Dna sequencing system

Genomic DNA was isolated from formalin-fixed paraffin-embedded (FFPE) tissue curls of the spinal cord from a horse. Eight 5 µm thick sections were cut from
FFPE tissues, placed in 1.5 ml tubes, deparaffinized with xylene, and washed with ethanol. Genomic DNA was extracted following the manufacturer’s instructions
(QIAamp^® DNA FFPE Tissue Kit, Qiagen, Germany).

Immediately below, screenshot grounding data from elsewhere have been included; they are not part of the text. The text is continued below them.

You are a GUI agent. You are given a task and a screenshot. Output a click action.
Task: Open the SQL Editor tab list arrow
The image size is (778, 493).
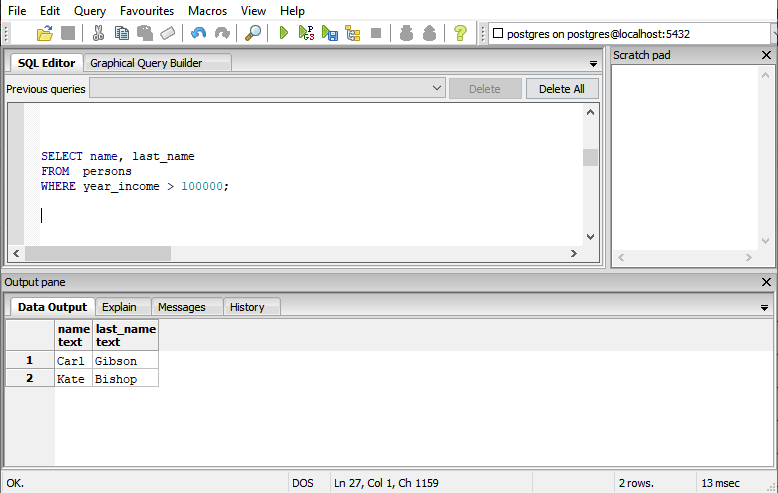pos(593,64)
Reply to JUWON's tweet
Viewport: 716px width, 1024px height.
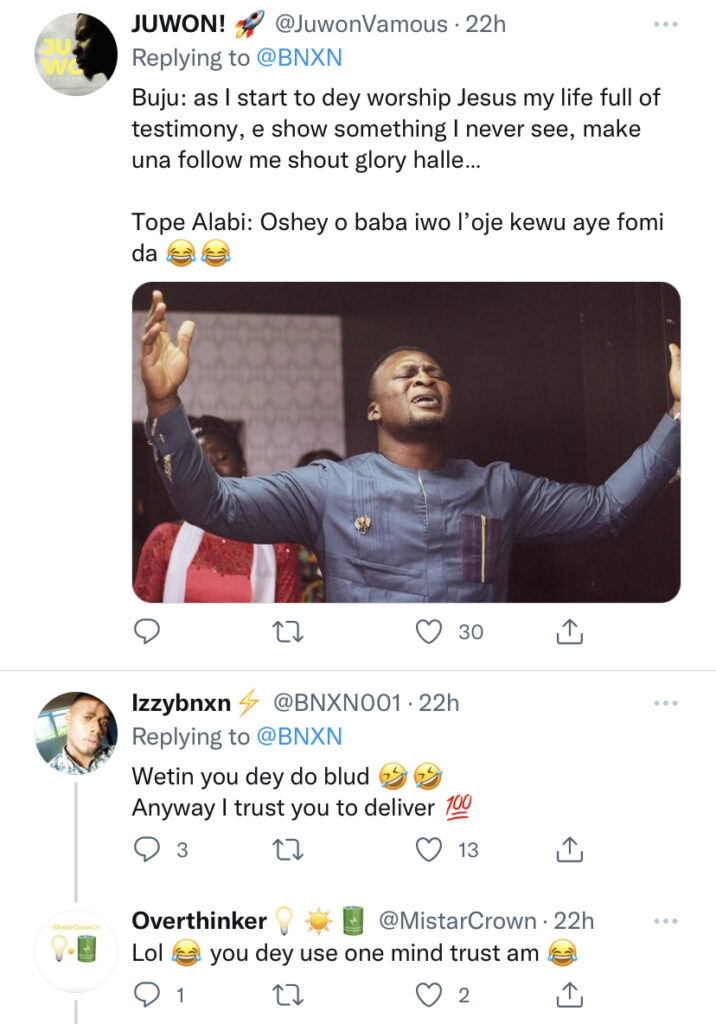147,631
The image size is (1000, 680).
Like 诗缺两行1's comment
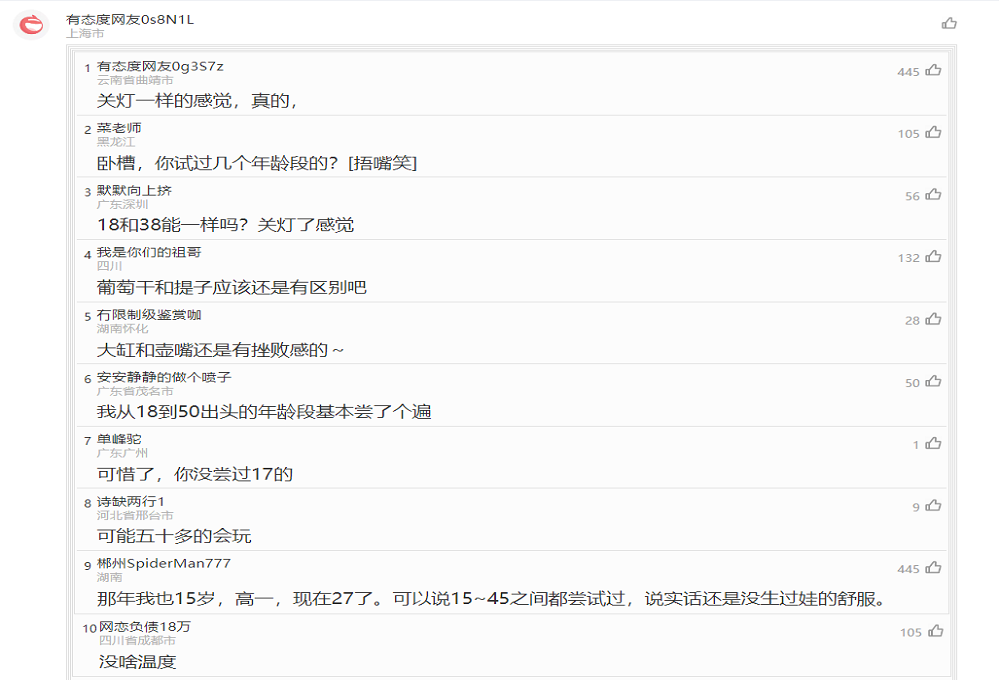(933, 506)
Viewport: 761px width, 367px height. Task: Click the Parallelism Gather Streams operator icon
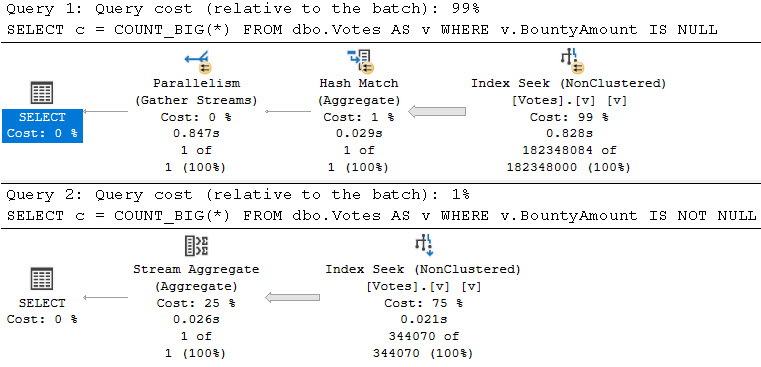pos(198,61)
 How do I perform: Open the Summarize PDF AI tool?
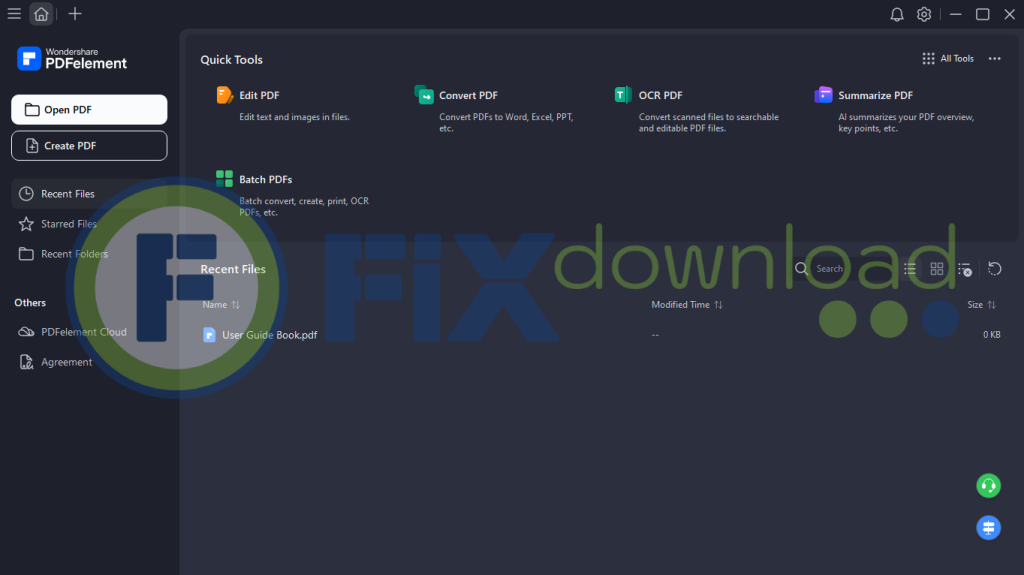(x=874, y=96)
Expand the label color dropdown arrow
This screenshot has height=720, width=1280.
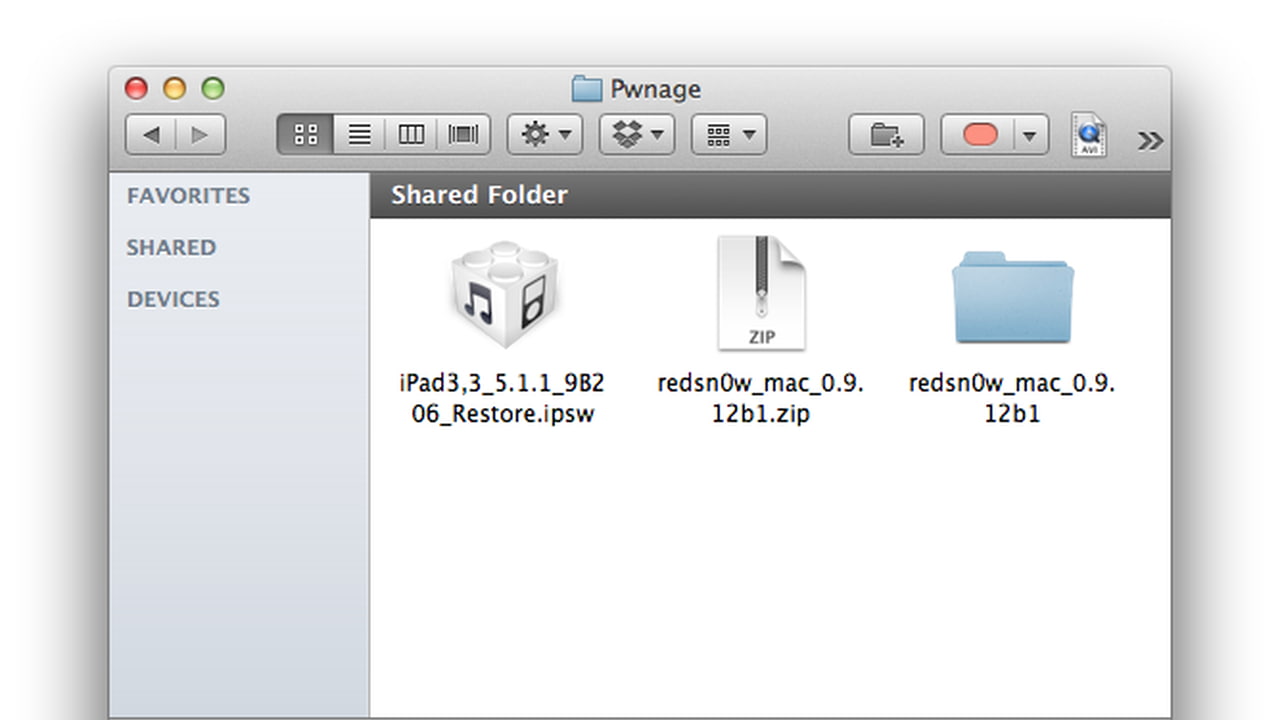tap(1030, 135)
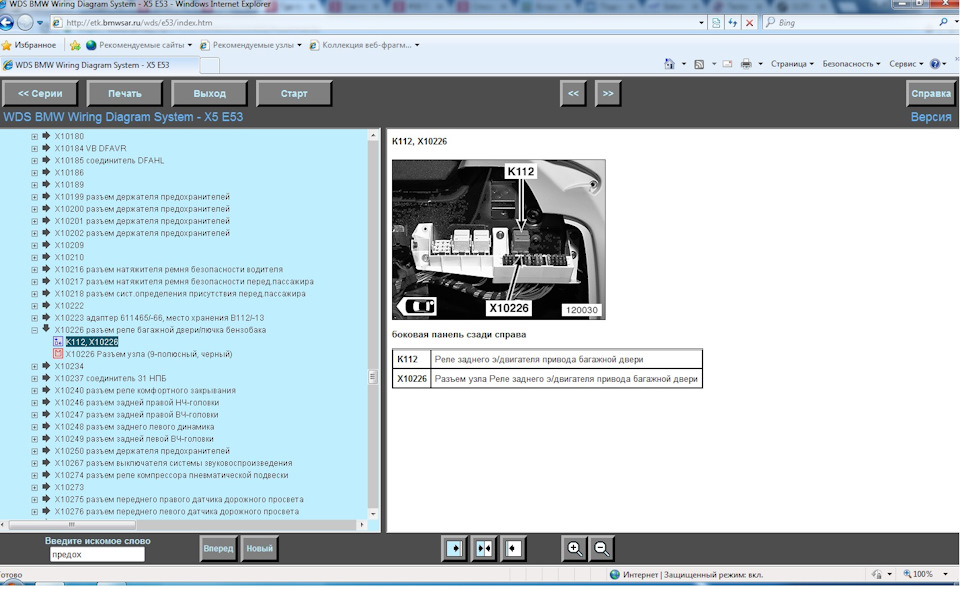
Task: Click the zoom in magnifier icon
Action: [x=575, y=548]
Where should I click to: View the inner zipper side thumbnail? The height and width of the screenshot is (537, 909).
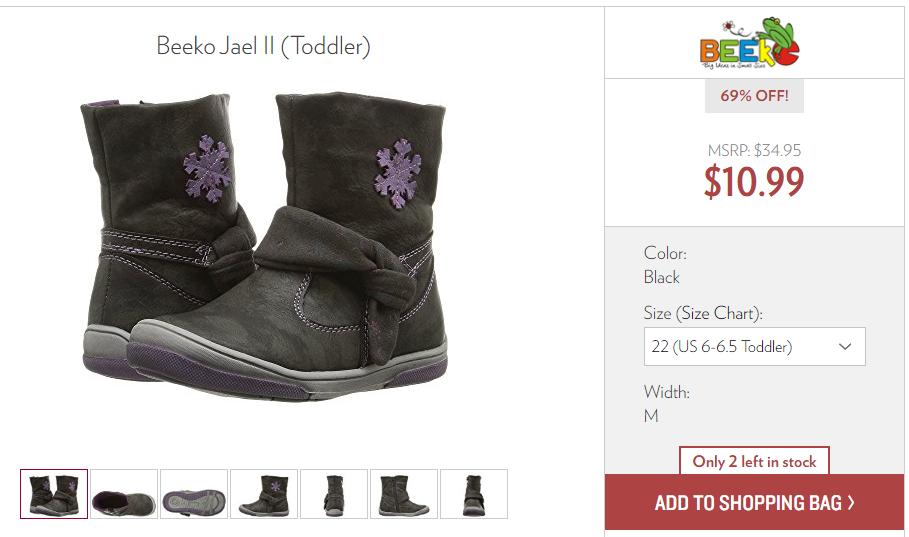click(404, 494)
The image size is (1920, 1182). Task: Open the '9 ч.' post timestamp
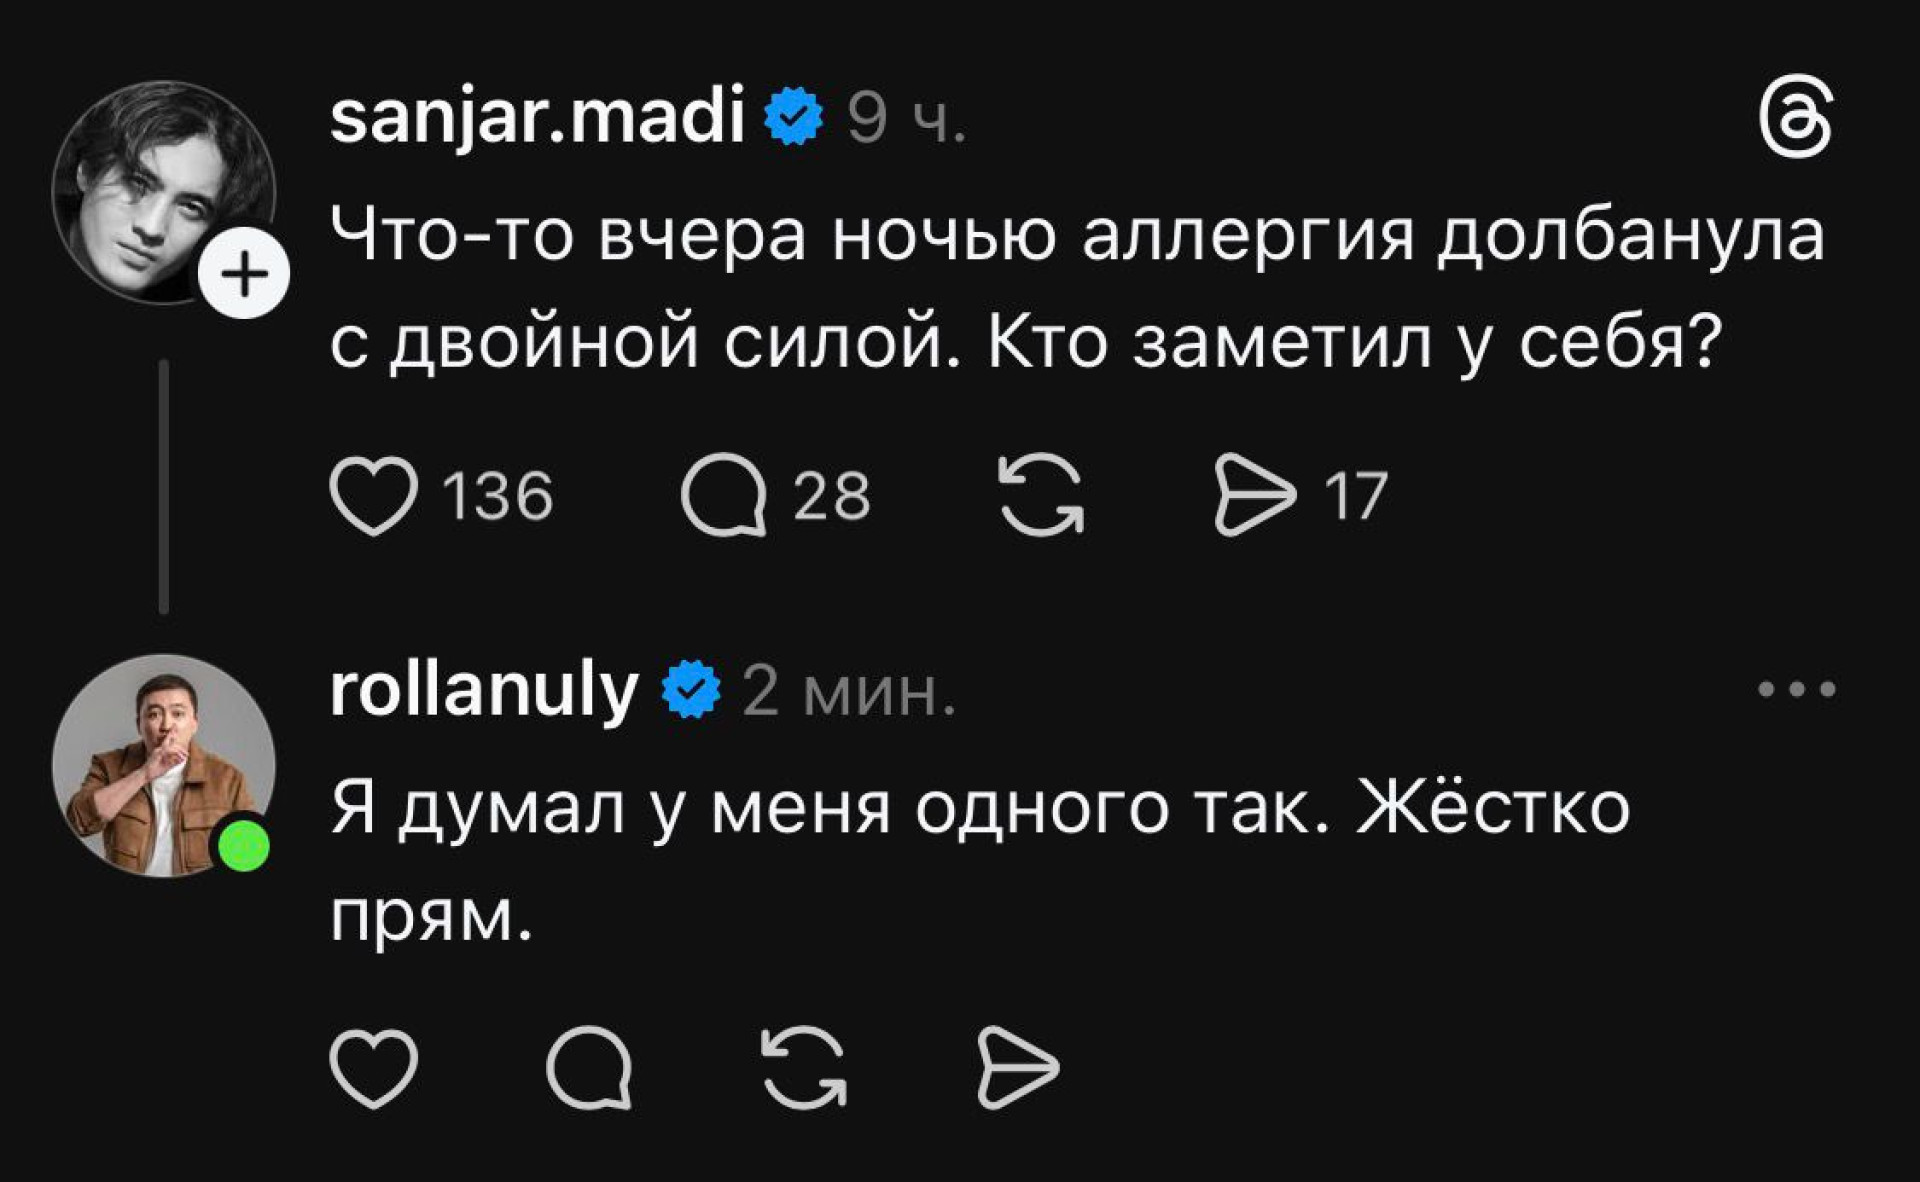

PCR, targeting the 12S rDNA conserved among the nematode species Onchocerca
volvulus, Ascaris suum, and Caenorhabditis elegans, was performed with the DNA template using a primer set (F:
5′-GTT CCA GAA TAA TCG GCT A-3′, R: 5′-ATT GAC GGA TG (AG) TTT GTA CC-3;) designed by Casiraghi et al. [1 (link)]. PCR was performed at a final volume of 50 µl under the following conditions: 2 × EmeraldAmp^® PCR Master Mix, 0.2 µM of each primer,
50–100 ng genomic DNA, and H₂O up to 50 µl (EmeraldAmp^® PCR Master Mix, Kusatsu, Japan). The following thermal profile was used: 40 cycles
of 94°C for 45 sec, 50°C for 45 sec, and 72°C for 90 sec. The 450 bp amplicon was submitted to Macrogen (Daejeon, Korea), where DNA sequencing was conducted
using an Applied Biosystems DNA sequencing system.